In the clinic, multiple positive skin scrapings and cytology confirmed the diagnosis of GD and staphyloccocal folliculitis. The only systemic signs observed were weight loss and mild generalized lymphadenopathy. CL was suspected. As a result, a canine leishmaniasis rapid diagnostic test was performed, using blood serum. Positive serodiagnosis of leishmaniasis changed the entire scenario. Currently, we were dealing with two chronic diseases. On the blood test (CBC), the leukogram pattern revealed regenerative normocytic normochromic anemia (low RBC, Normal MCV, MCH and MCHC, high RDW - %15), leukocytosis and neutrophillia, present.

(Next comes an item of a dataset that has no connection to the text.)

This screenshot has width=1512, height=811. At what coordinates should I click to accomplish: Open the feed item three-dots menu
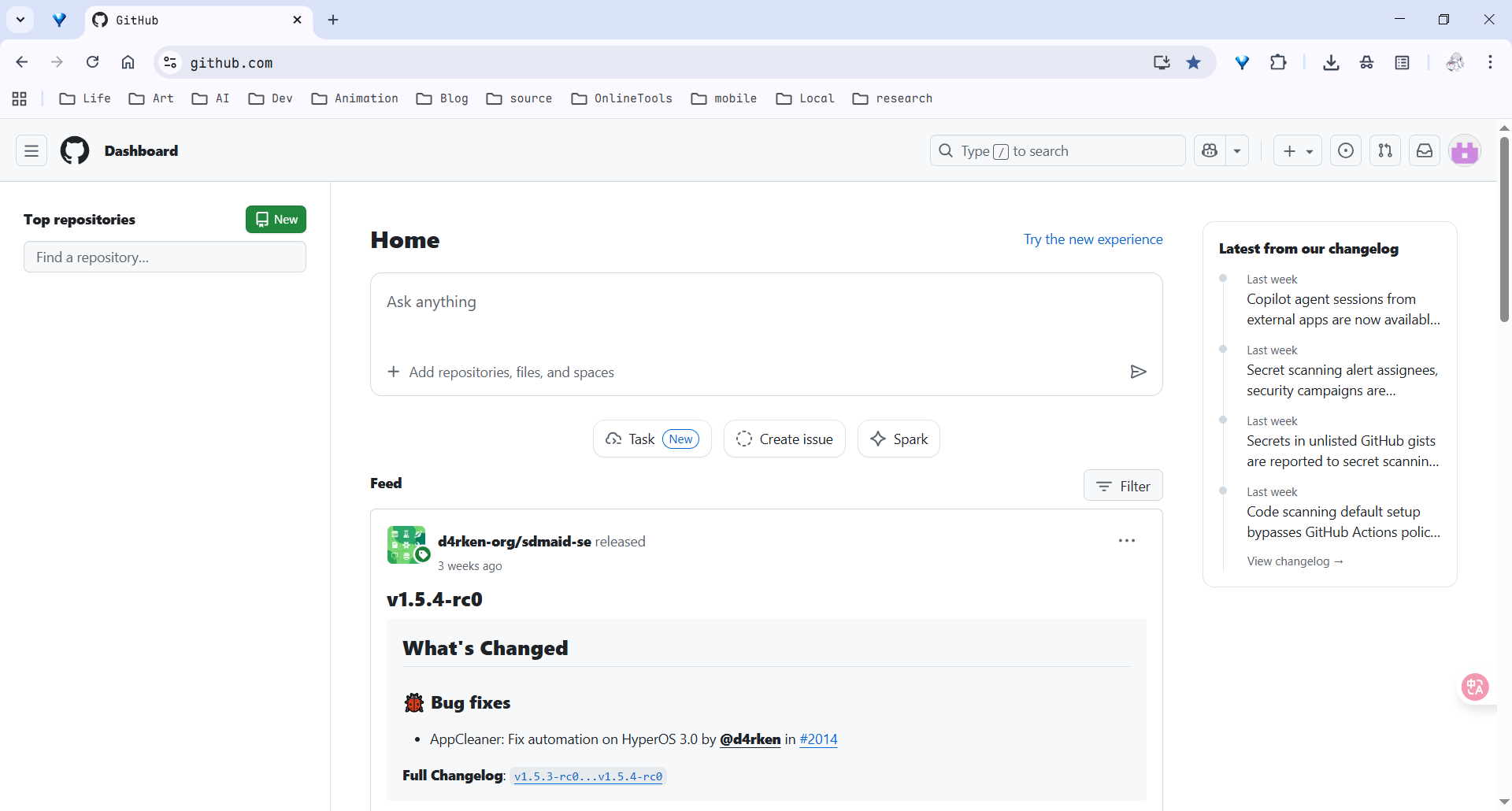(1127, 541)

The treatment strategy was based on the remission of the parasites as well as reducing the CL antibody titter in order to alleviate the clinical manifestations of the infections. Considering the diagnosis of pancreatitis on ultrasound examination, and since Meglumine antimoniate (Glucantime?), as the drug of choice for treatment of visceral leishmaniasis, may cause pancreatitis, the therapeutic treatment was initiated with daily injection of Marbofloxacin (Marbox?), at the dosage of 2 mg/kg IM, weekly subcutaneous injection of Ivermectin (400 mcg/kg), as well as daily intake of Alluporinol 300mg (10 mg/kg, PO, OID). The clinical improvement was gradually evident over three weeks into treatment. The nutrition was also improved by feeding a balanced, age-appropriate diet. Marbofloxacin injection was stopped on day 20.
Premature treatment cessation by the owner is usually the central reason for treatment failure and relapsing the condition. Since the clinical signs often improve before the parasitological cure, regularly scheduled follow-up visit to ensure a successful outcome, is required. In our case, after almost two months, the skin lesions were back again, and pyoderma manifested. Macroscopic examination of skin scraps revealed large number of adult demodex mites as well as their eggs.

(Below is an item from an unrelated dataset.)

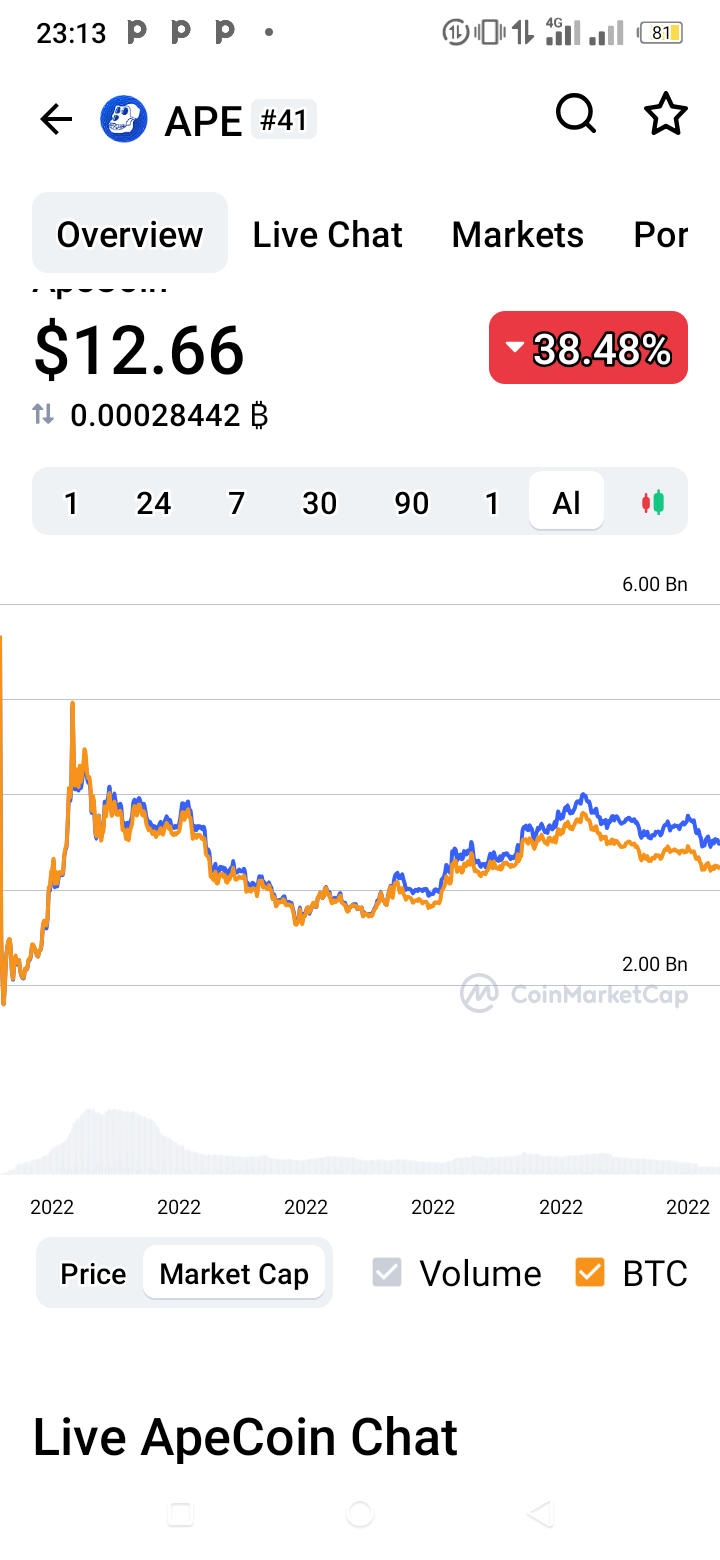
Task: Uncheck the BTC checkbox
Action: coord(590,1273)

Therefore, an isoxazoline (Fluralaner {Bravecto, MSD}) as a newly available, flavored, chewable tablet, which is, in fact, labeled for the prevention and treatment of flea and tick infestations in dogs, was prescribed.

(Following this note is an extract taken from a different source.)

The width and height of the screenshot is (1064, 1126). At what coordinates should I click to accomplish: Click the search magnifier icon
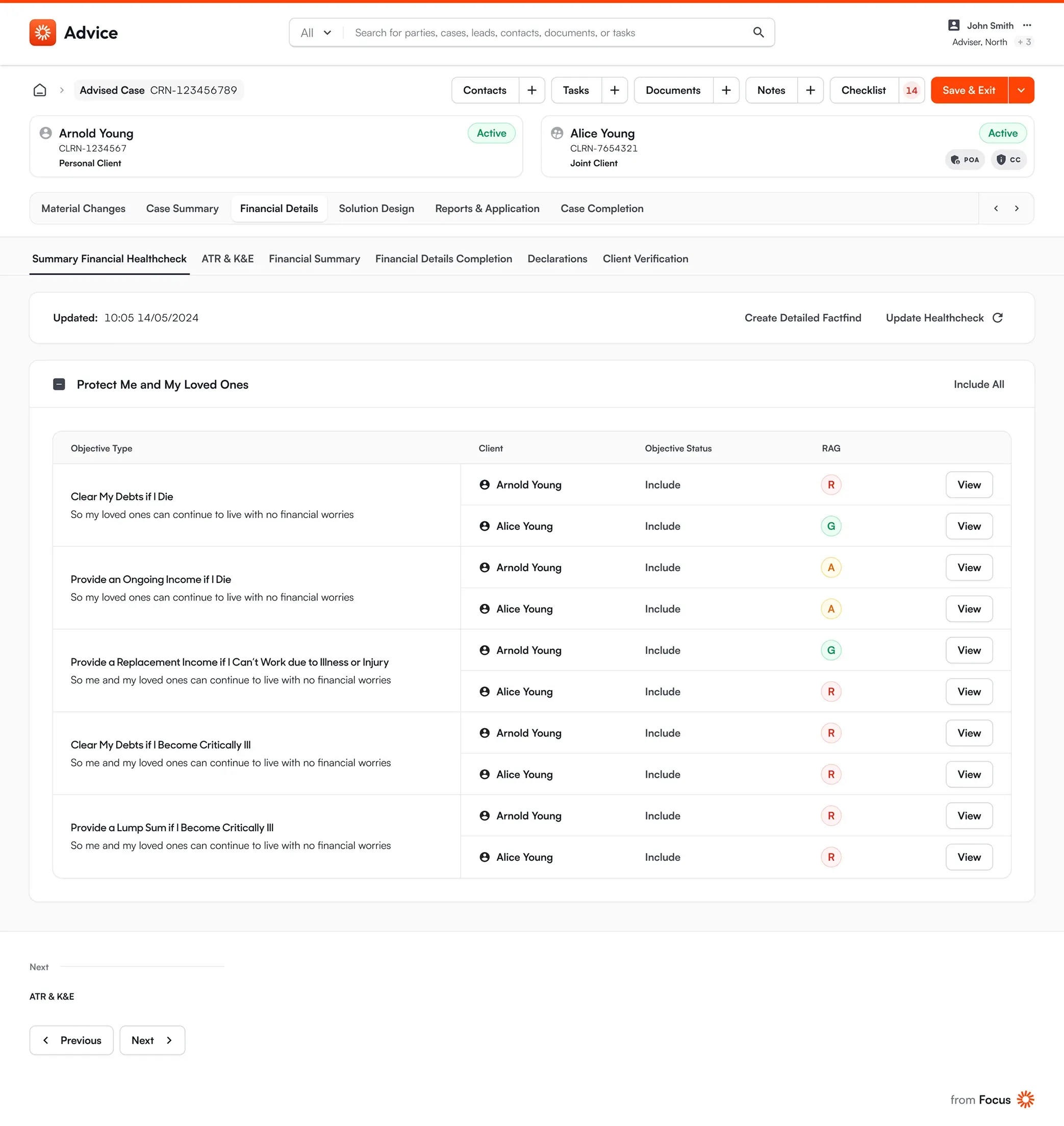(x=758, y=32)
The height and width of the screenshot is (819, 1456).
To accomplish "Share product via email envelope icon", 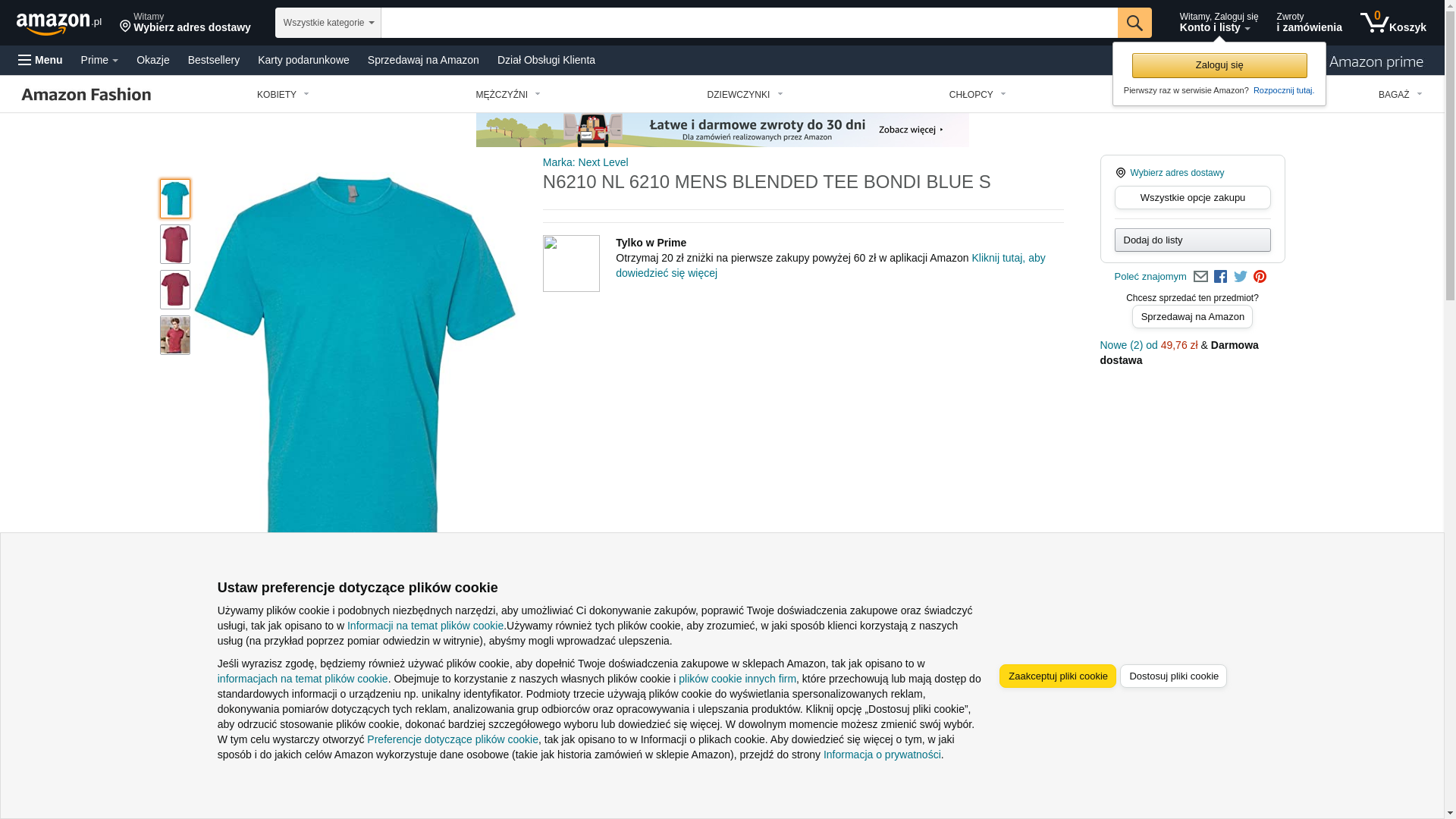I will [1200, 277].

Impression smear from the lesions revealed presence of clusters of gram positive cocci. Culture and sensitivity test revealed the presence of gram positive cocci sensitive to Co-amoxiclav, Amoxicillin, Cephalexine and Ceftriaxone. The secondary bacterial infection (pyodemodicosis) was empirically treated with Co-amoxiclav (20 mg/kg, PO, BID) and other supportive therapy (Zinc + Biotin). Adjunctive topical therapy with an antibacterial shampoo, such as benzoyl peroxide, helped to hasten the clinical resolution. Simultaneously, treatment with Meglumine antimoniate (100 mg/kg Ss, OID) was initiated and carried out for 4 weeks.
Significant clinical improvement with a remarkable reduction in mite numbers in skin samples was seen by day 42. Two months later, on further examination, no mites were recovered on skin scrapings. Erythema, papules, alopecia, oily seborrhea, edema, hyperpigmentation, and crusts were gradually disappeared.
Yet, the dog is on constant monitoring, to make sure that the dog stays in good condition.